**What to produce:**
Omitting the pictures, print every line below exactly as it stands.

**Data excerpts:**
□ □ □ □

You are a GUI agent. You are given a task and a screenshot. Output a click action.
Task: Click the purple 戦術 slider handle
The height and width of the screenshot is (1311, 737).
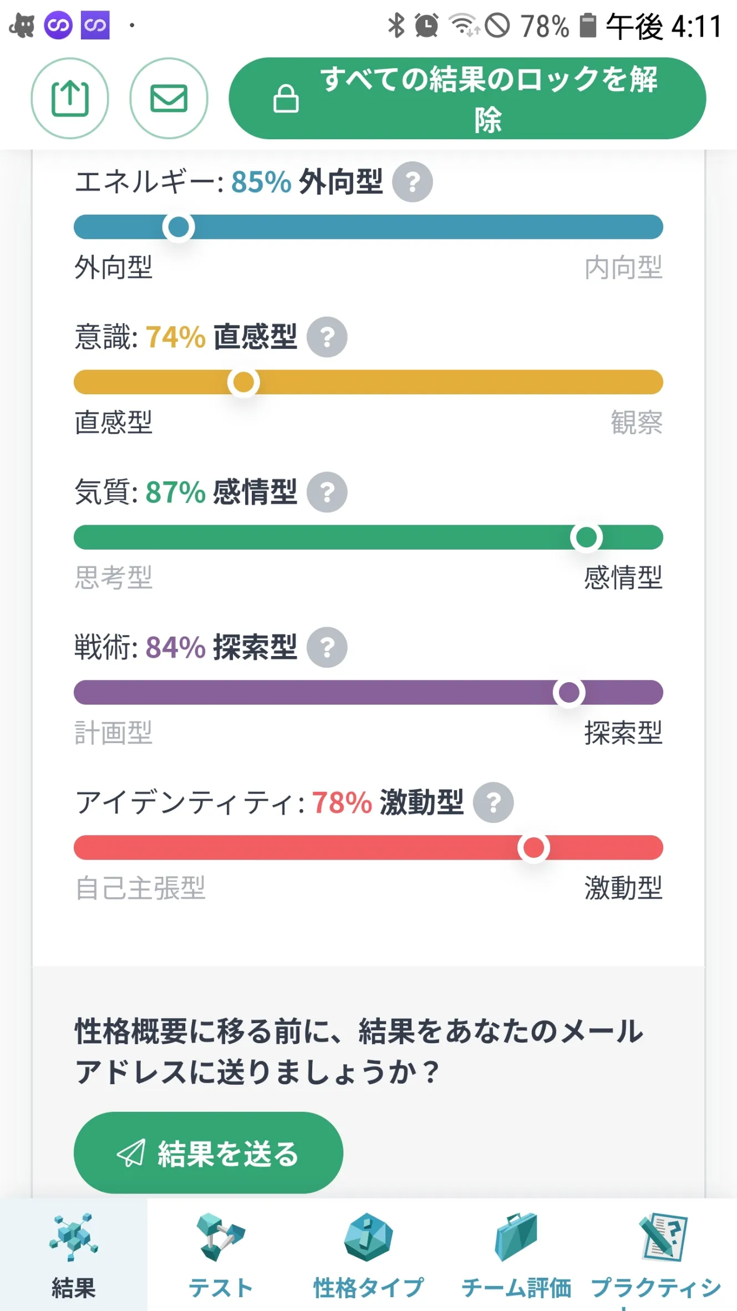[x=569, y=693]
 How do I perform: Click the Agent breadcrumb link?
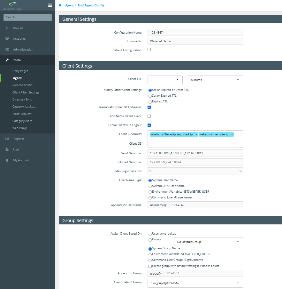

□ □ □ □

**Answer section:**
You are a GUI agent. You are given a task and a screenshot. Output a click action.
Task: Click the purple 戦術 slider handle
The height and width of the screenshot is (1311, 737).
[x=569, y=693]
 How do I perform: Click the Agent breadcrumb link?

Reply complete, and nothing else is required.